Tout cela témoigne des pas en avant que nous avons fait, et tout cela n'est pas dû au hasard. Je suis persuadé que tout cela est dans le chemin de Dieu. Et que celui qui ne voit pas la main de Dieu dans tout ce rapprochement n'a rien compris à l'histoire.

Et moi je voudrais dire, parce qu'il y a le Sefer Tora derrière nous,(1) que les Juifs sont aujourd'hui assoiffés de dialogue, de rapprochement, parce que non seulement eux-mêmes sont en danger, mais aussi parce que l'humanité est en danger.

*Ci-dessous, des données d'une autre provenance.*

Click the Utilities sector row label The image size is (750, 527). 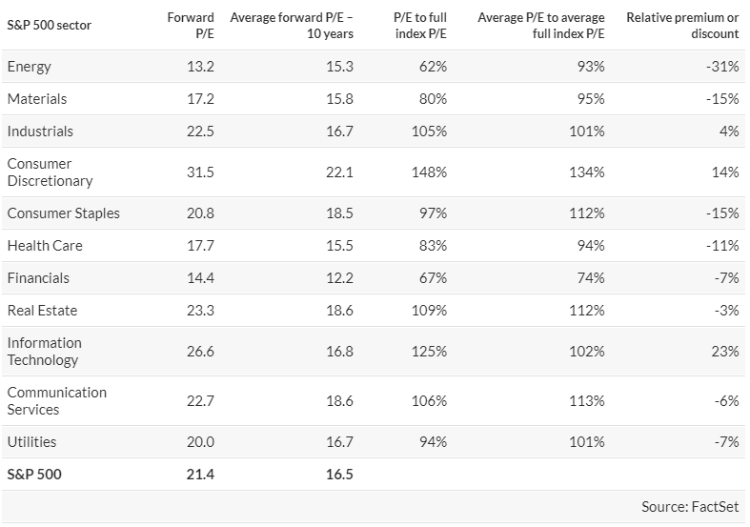pyautogui.click(x=31, y=441)
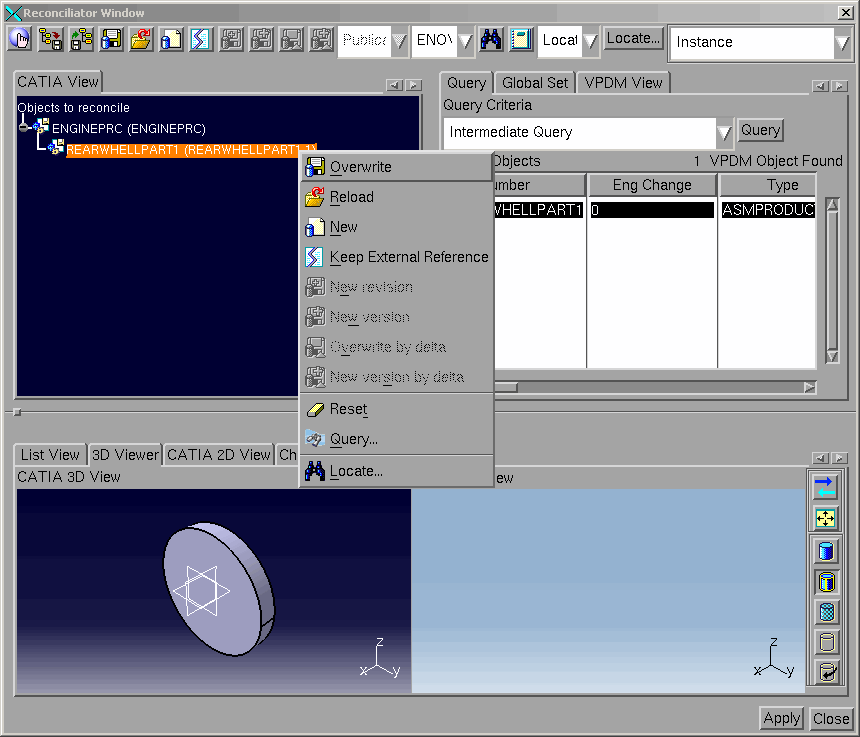Screen dimensions: 860x737
Task: Click the open folder Reload toolbar icon
Action: (x=141, y=40)
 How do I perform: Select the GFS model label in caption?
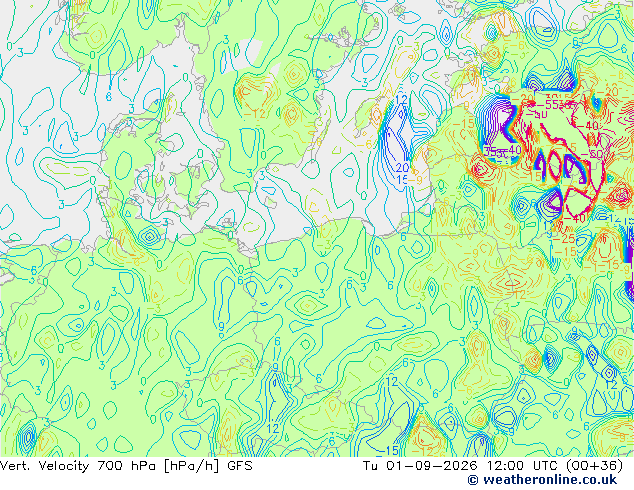click(240, 466)
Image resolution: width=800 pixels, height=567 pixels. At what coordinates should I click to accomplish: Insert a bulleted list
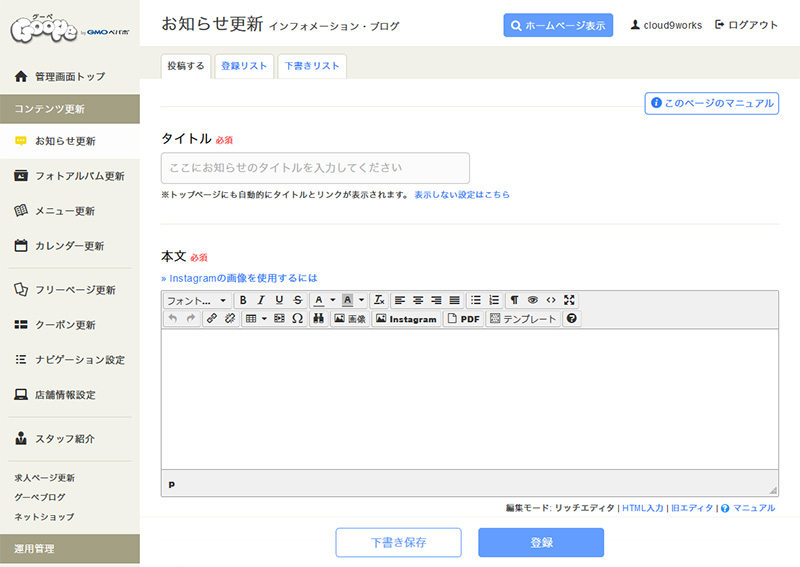click(x=475, y=300)
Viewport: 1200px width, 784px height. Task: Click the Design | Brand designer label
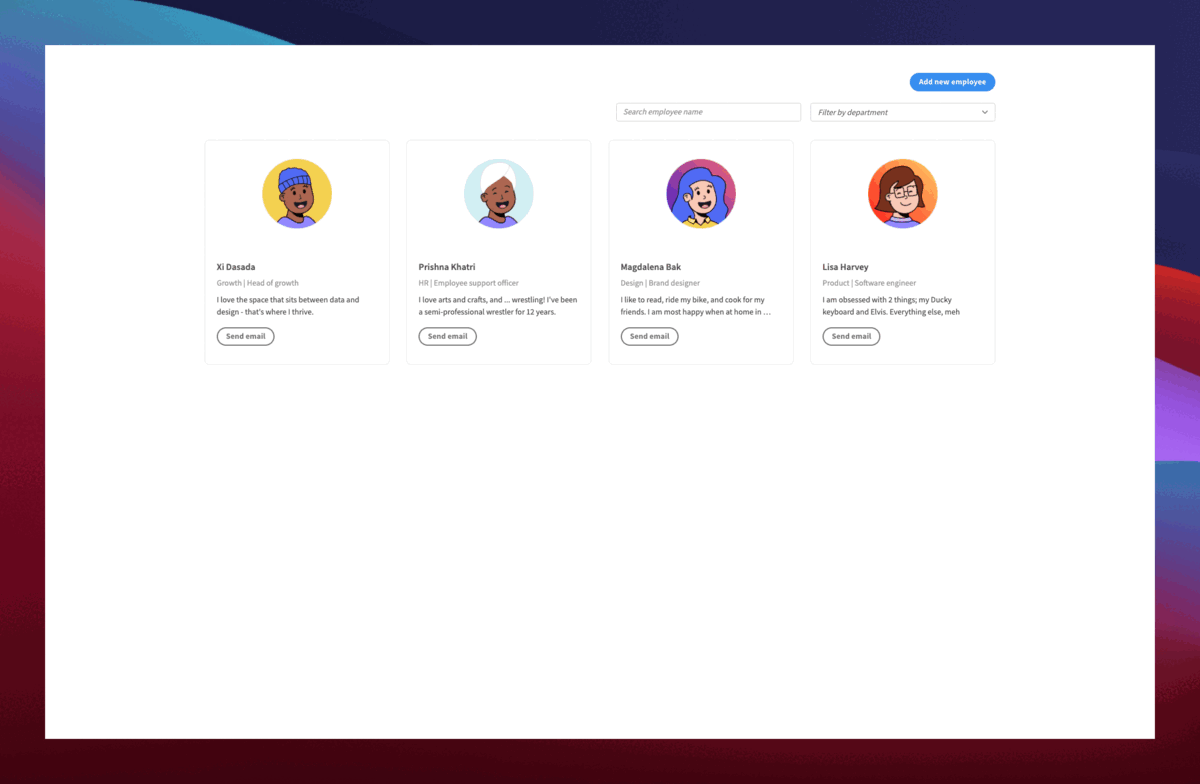(660, 282)
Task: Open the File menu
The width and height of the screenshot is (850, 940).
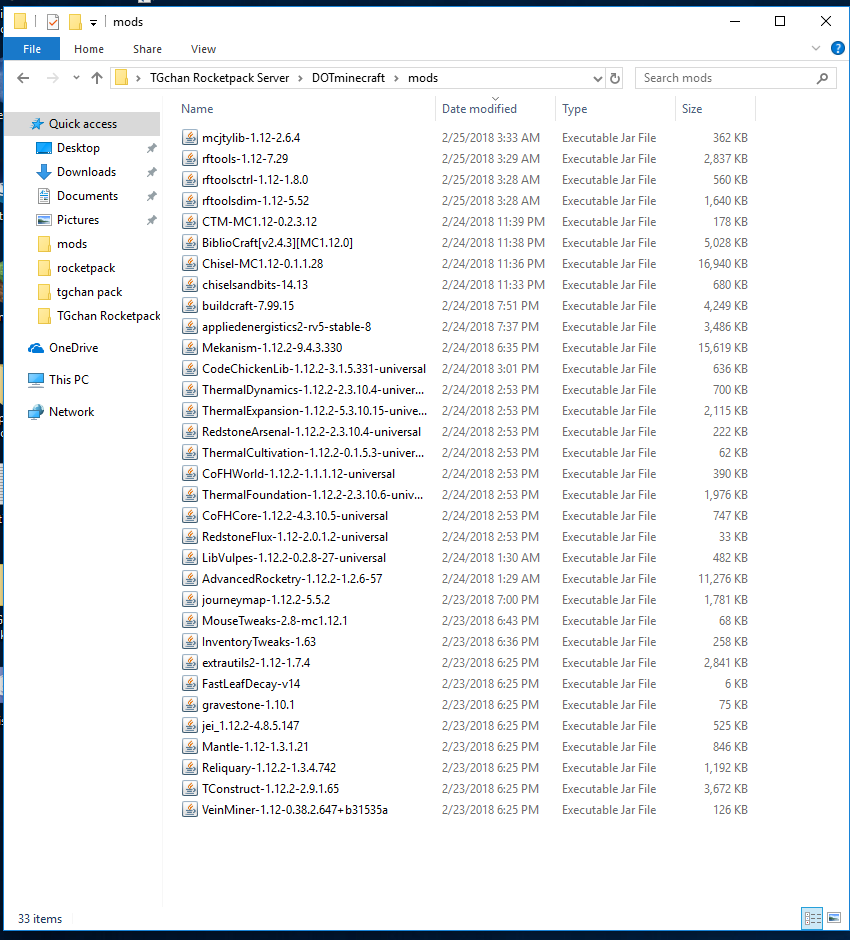Action: point(31,49)
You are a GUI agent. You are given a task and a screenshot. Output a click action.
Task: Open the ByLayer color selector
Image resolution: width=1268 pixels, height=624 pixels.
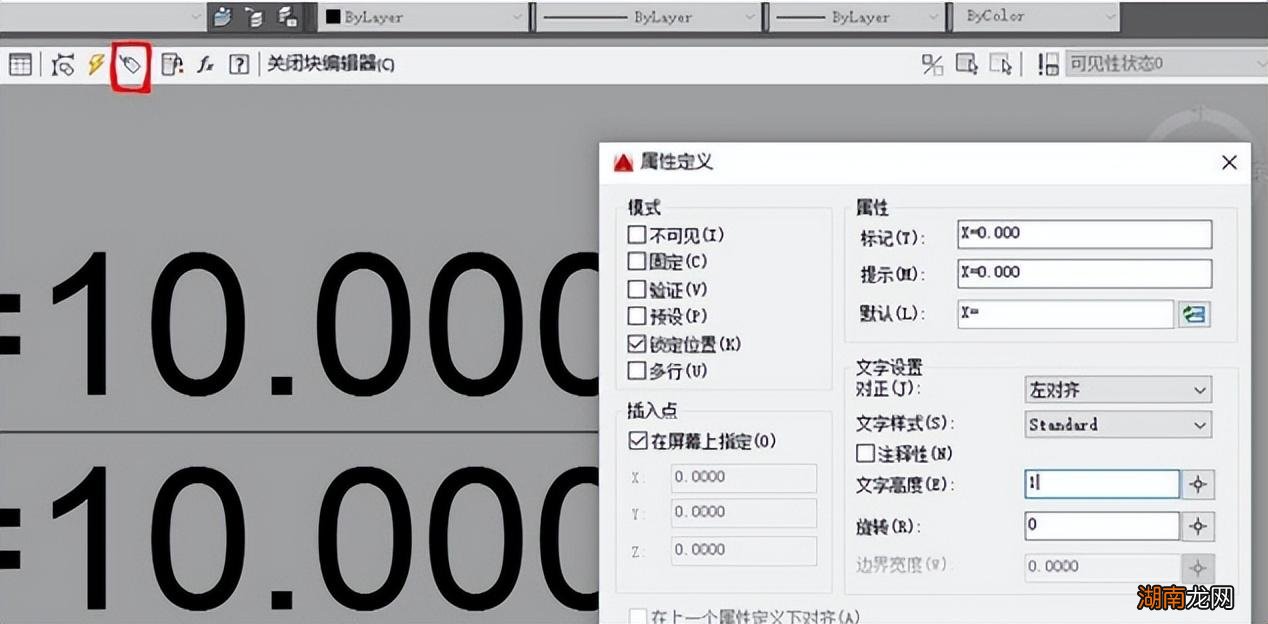tap(516, 16)
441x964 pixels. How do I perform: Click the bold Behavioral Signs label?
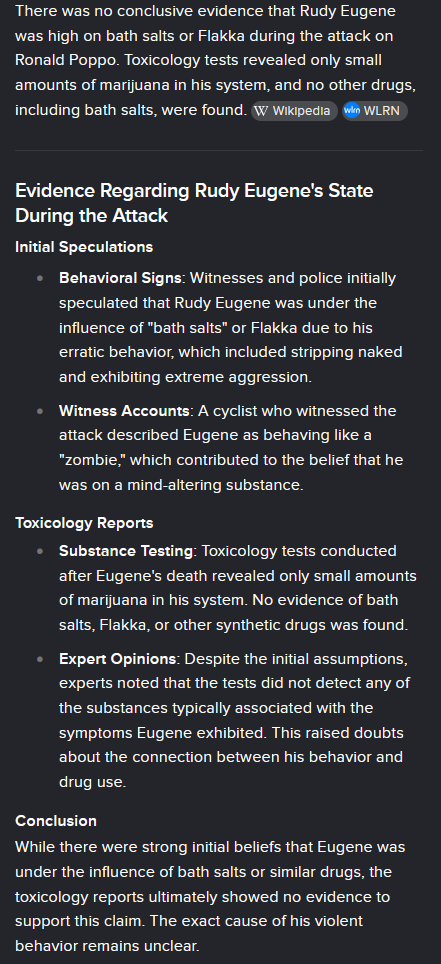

Les Chrétiens ont, je pèse mes termes, beaucoup plus de possibilités que les Juifs pour faire face et agir, ils ont beaucoup plus à dire, ils ont beaucoup plus de moyens que le peuple juif (je parle ici du peuple juif dans la diaspora, je ne parle pas d'Israël ), plus d'autorité, plus de crédibilité pour cela, que les Juifs eux-mêmes.

Raphy Marciano

Directeur du Centre Communautaire Israélite de Paris

(1) : Nous étions rassemblés dans la synagogue du lieu: comme dans toute synagogue, les rouleaux de la Torah sont soigneusement rangés dans un coffre qui était là au centre, face à l'assistance, et donc derrière l'orateur.

NB: Nous avons retranscrit ci-dessus, en adaptant au mieux le style parlé, et avec son accord, les grandes lignes de l'intervention de Raphy Marciano. Les sous-titres sont de la rédaction.